Geduldige, umsichtige, selbstverleugnende Mutter! gesegnet ist das Haus, gesegnet sind die Kinder, bei denen eine wie du zu finden ist.

Hier vergingen fast zehn Jahre meines Lebens ruhig und glücklich. Einen Großteil der letzten sechs verbrachte ich in der Schule, obwohl ich oft damit aufhören und irgendeinen Beruf ergreifen wollte; das wollten jedoch meine Eltern nicht. Sie waren recht erfolgreich: und sagten, dass sie bis jetzt anständig verdient hätten und nun ich allmählich an der Reihe sei, wenn sie älter würden.

Ephraim hatte es sich in den Kopf gesetzt, dass ich dem Anwaltsberuf folgen sollte. Ich widersprach ihm darin nicht ständig, nachdem ich herausgefunden hatte, dass es keine üble Idee war; in Wahrheit jedoch stimmte sie überhaupt nicht mit meiner eigenen Vorstellung überein.

Das leuchtendste Juwel, sagte der persische Dichter, das am Halse eines jungen Mannes funkelt, ist der Abenteuergeist. Ich spürte diesen Geist in mir; aber ich unterdrückte ihn, brachte ihn zum Verstummen, denn ich achtete die Gefühle derer, die mich in ein Leben gehoben hatten, das so genannt zu werden verdient.
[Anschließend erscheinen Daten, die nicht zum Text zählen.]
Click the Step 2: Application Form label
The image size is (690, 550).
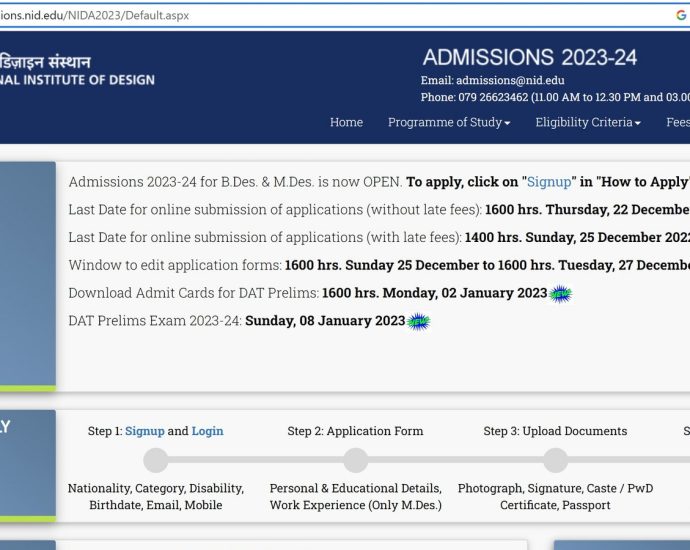[355, 431]
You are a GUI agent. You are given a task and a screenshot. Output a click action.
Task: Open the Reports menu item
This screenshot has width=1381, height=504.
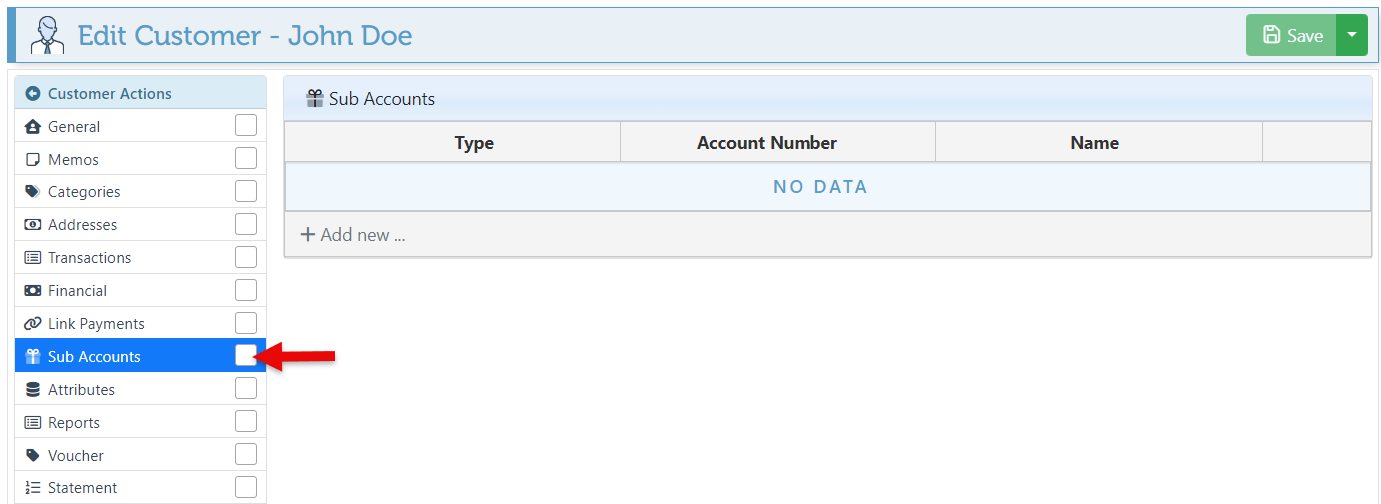click(x=74, y=423)
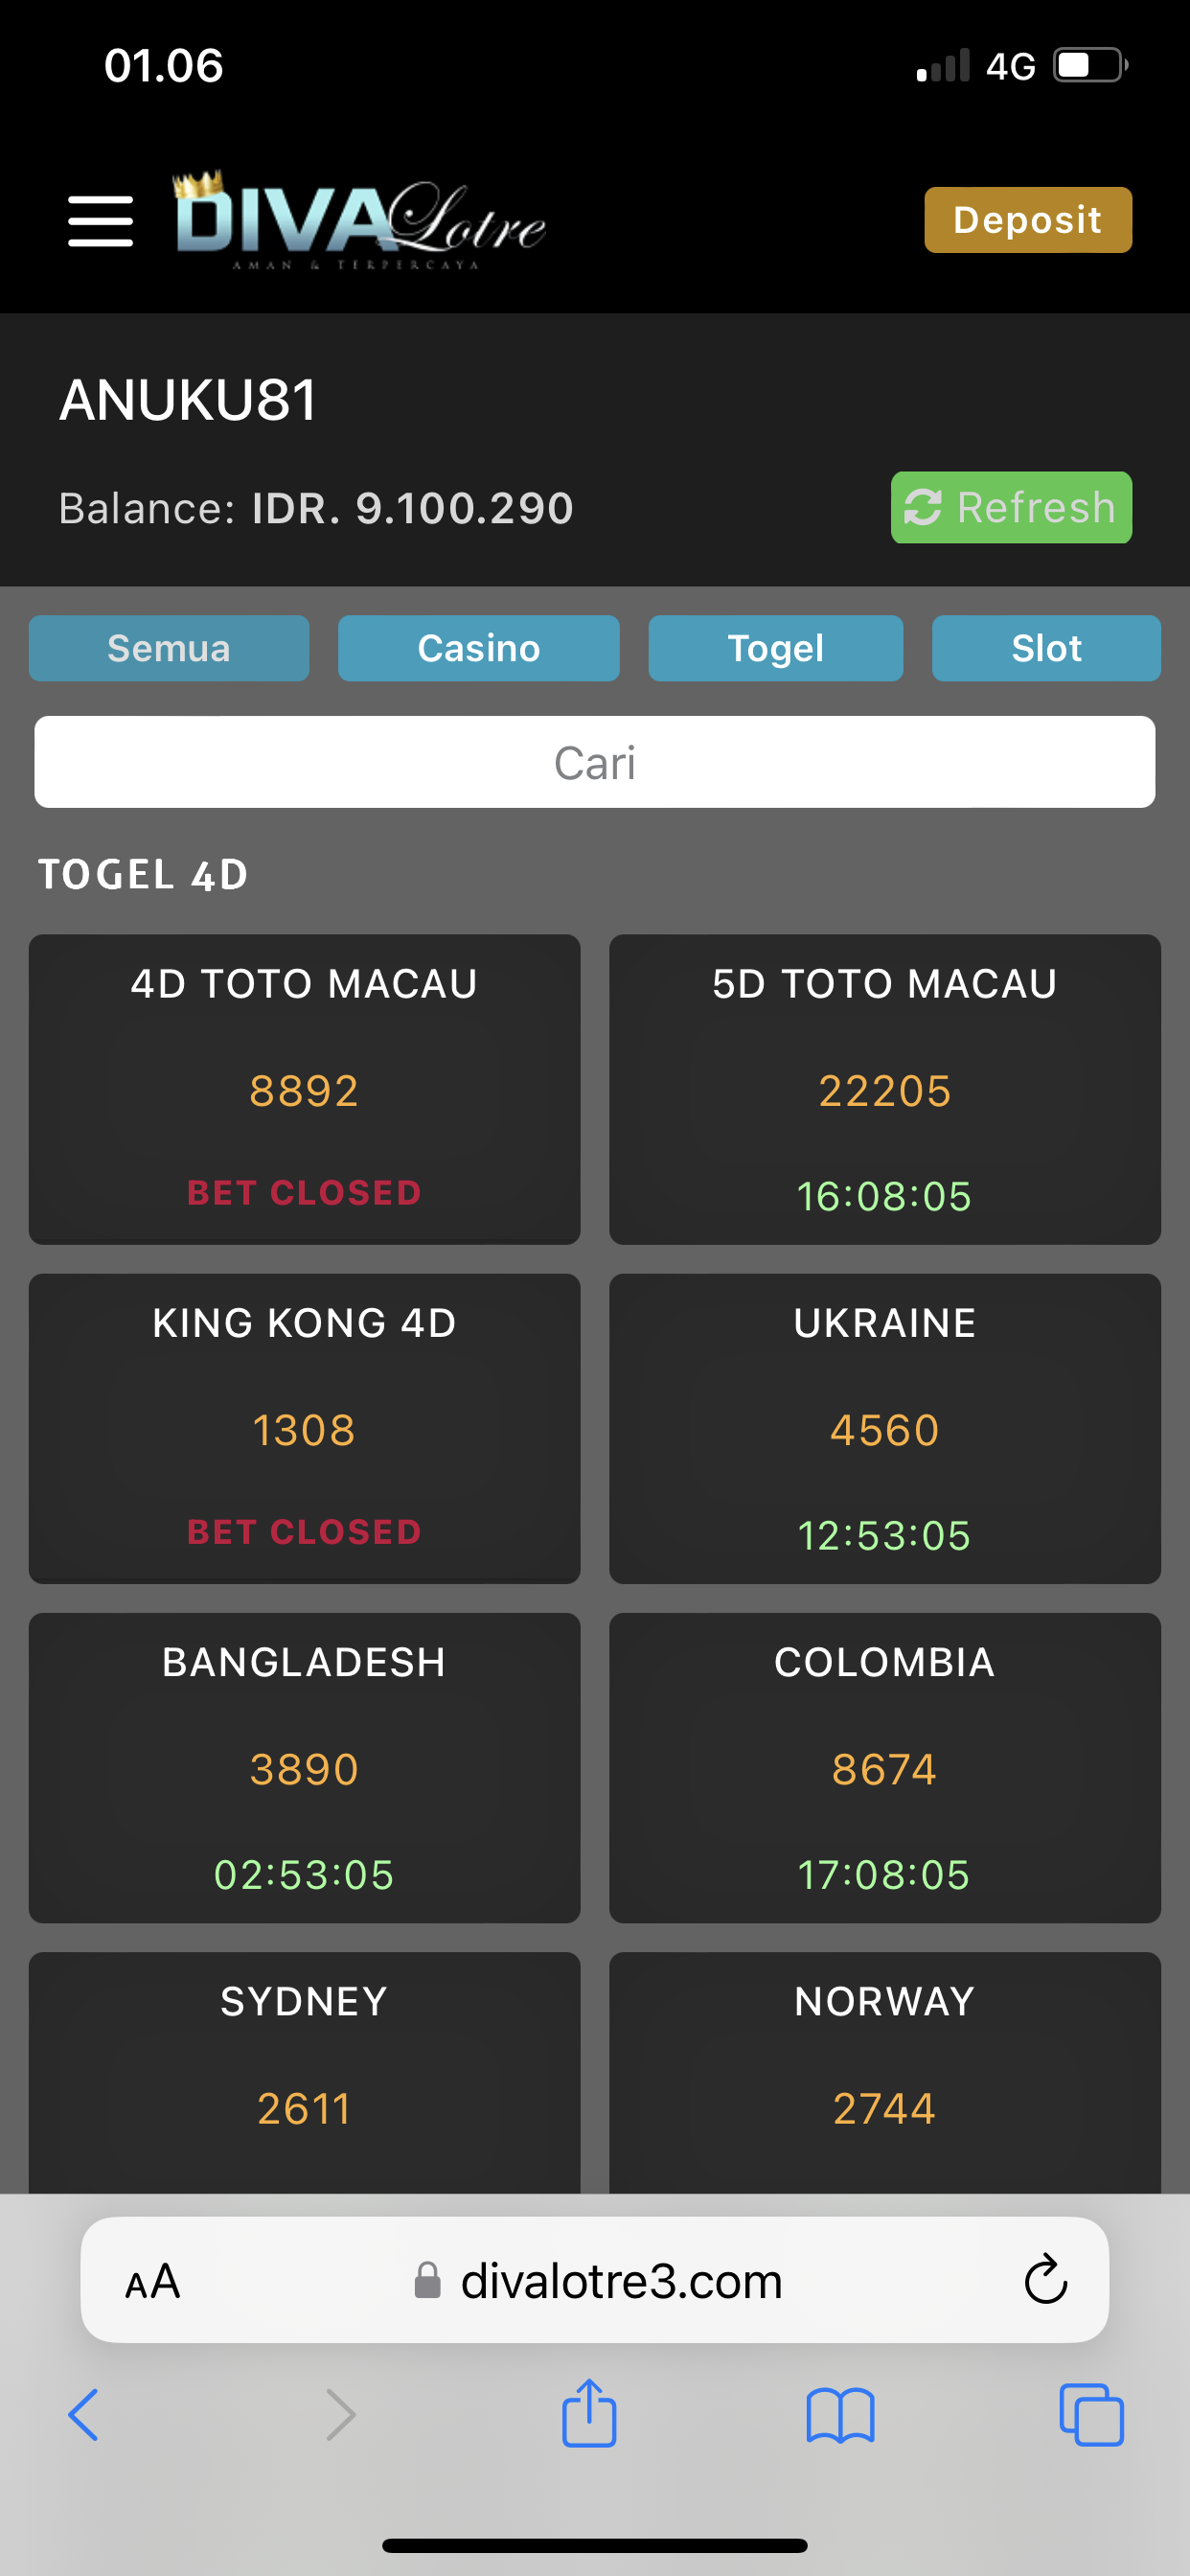Show Safari bookmarks
The height and width of the screenshot is (2576, 1190).
[x=840, y=2415]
Meine Vorstellung beim Rechtsanwalt Covert kennt ihr bereits. Ich ging am nächsten Tag vereinbarungsgemäß zu ihm und machte den Anfang. Dieser bestand schlicht darin, dass mir mein Brotherr einen Abriss über die für einen Studenten der Rechte wesentlichen Werke gab; und darin, mich mit der Kanzlei vertraut zu machen, um mir die Ungewohntheit zu nehmen.
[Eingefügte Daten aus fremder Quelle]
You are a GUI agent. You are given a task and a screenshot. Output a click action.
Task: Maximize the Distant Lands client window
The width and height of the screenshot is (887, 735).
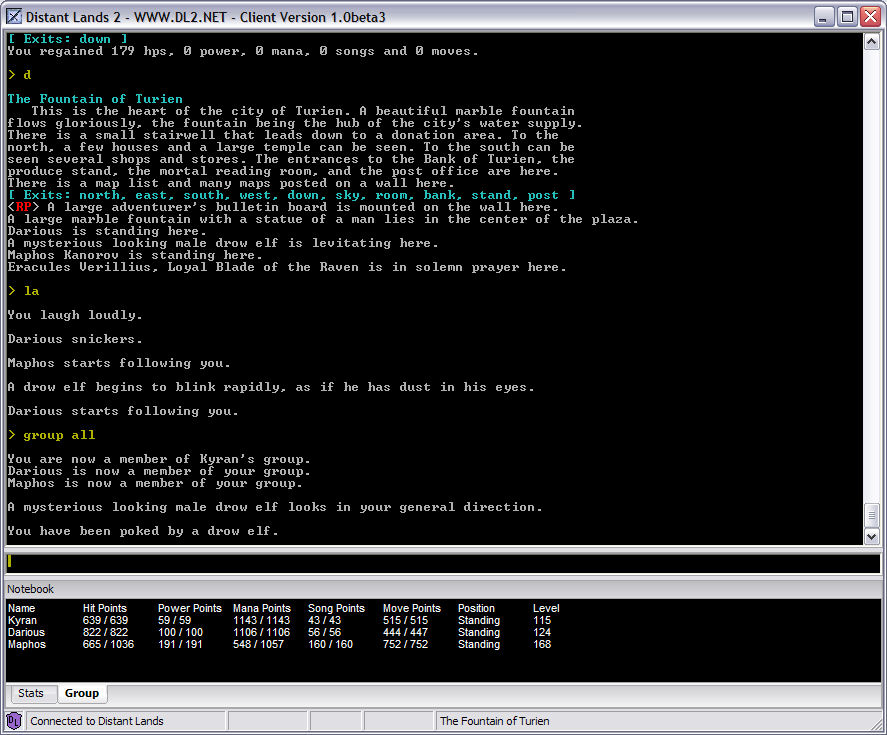coord(846,17)
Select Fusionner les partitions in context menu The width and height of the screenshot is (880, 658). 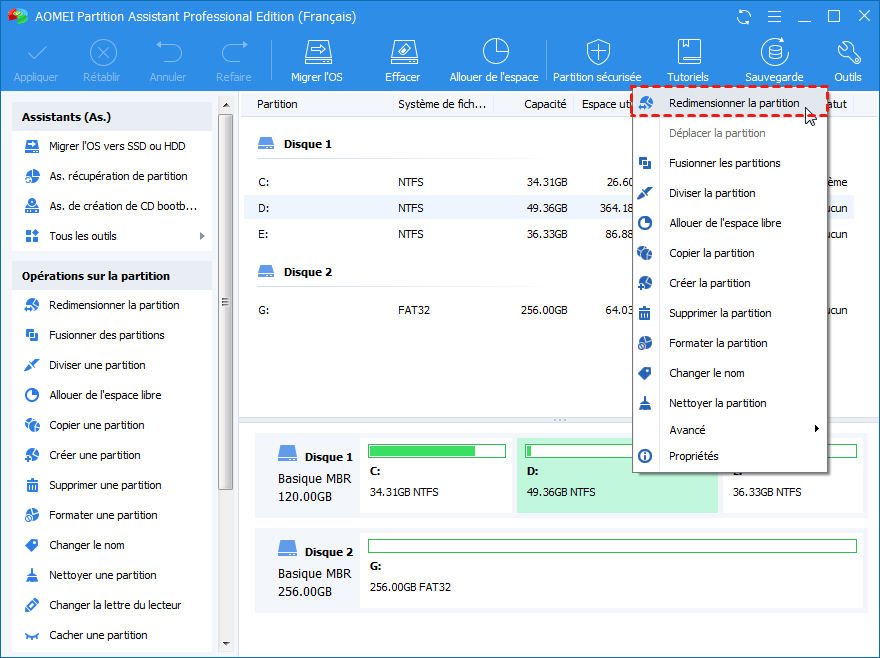click(x=724, y=163)
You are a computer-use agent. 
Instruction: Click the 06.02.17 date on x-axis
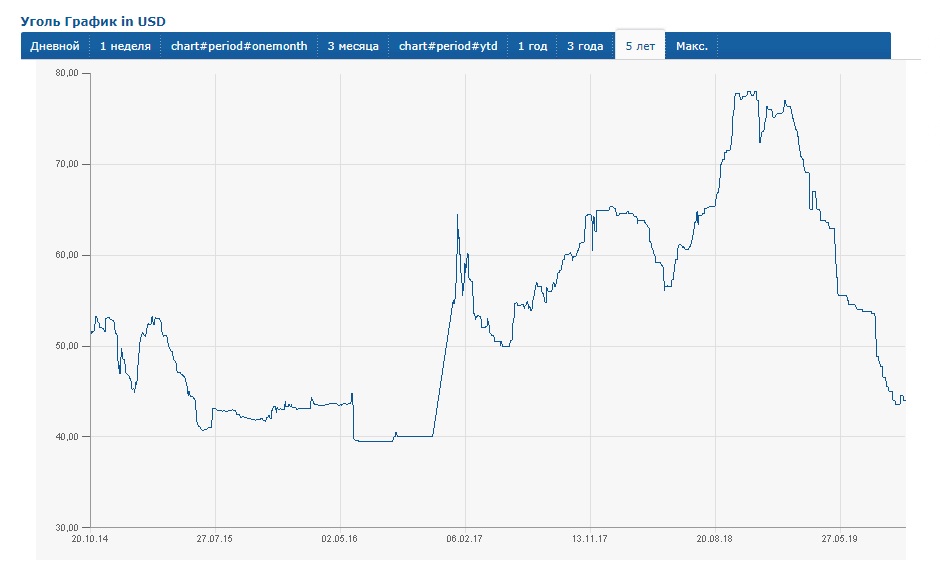point(465,538)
Nathaniel, der Laufbursche, amüsierte mich sehr, und ich verspürte aufrichtiges Mitleid mit dem alten Wigglesworth; noch bevor der Morgen verstrichen war, kamen wir drei gut miteinander aus. Nat war ziemlich vorlaut, verfügte aber über einen Fundus echten Witzes, mit dem er einigermaßen verschwenderisch umging – zur rechten und zur falschen Zeit. Er begrüßte mich gravitätisch als »Don César de Bazan«; einer Ähnlichkeit wegen, die er zwischen mir und dem Schauspieler jener Rolle im Theater, das Nathaniel mit einem gelegentlichen Shilling und seiner Anwesenheit zu beehren pflegte, entdeckt zu haben meinte. Von da an bestand er darauf, mich Don César zu nennen.
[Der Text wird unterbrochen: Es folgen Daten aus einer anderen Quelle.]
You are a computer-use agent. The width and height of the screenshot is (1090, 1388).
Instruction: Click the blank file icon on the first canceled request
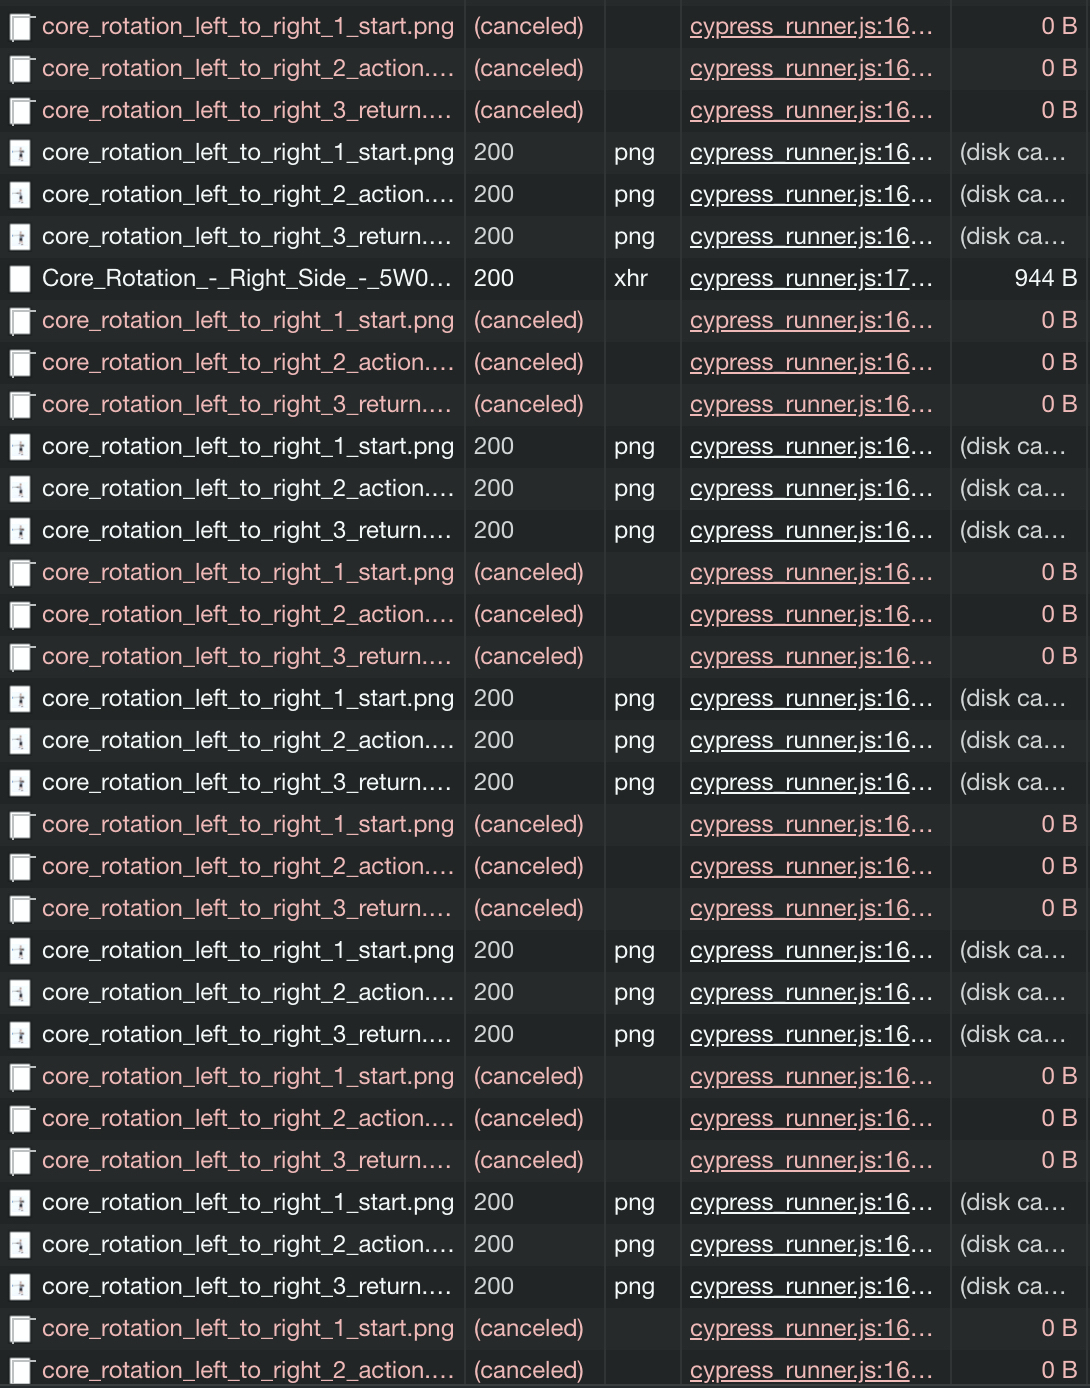pyautogui.click(x=18, y=26)
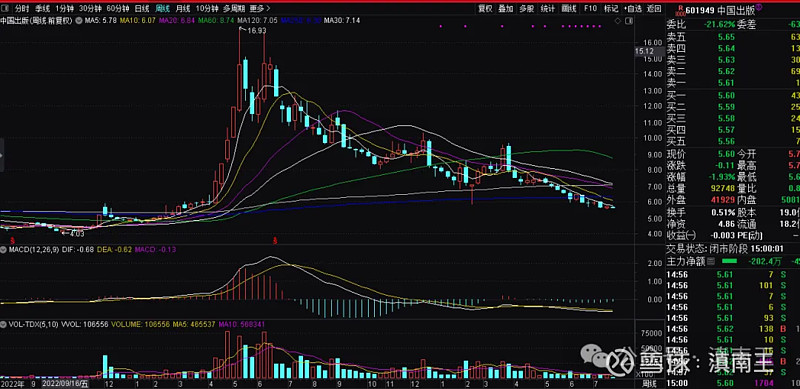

»Mein Herr vergesse nicht, dass das Bankett unserer wartet«, sagte der edle Jungspund mit drolliger Ehrerbietung.

Es war halb eins, und ich wollte ein günstiges Mittagessen zur Feier dieses wichtigen Abschnitts meiner Karriere spendieren.

Wir wussten, dass Mr Covert um diese Zeit zu einem Treffen mit einigen Klienten verabredet war und (was sehr oft geschah, wie mir Wigglesworth sagte) seinen Wunsch nach freier Bahn kundttat.

Die Parteien kamen unserm Aufbruch zuvor. Zwei Damen trafen in einer Kutsche ein, die wir vor der Tür sahen; auf dem Bock saß ein großer schwarzer Fahrer, bekleidet mit einer Pelerine.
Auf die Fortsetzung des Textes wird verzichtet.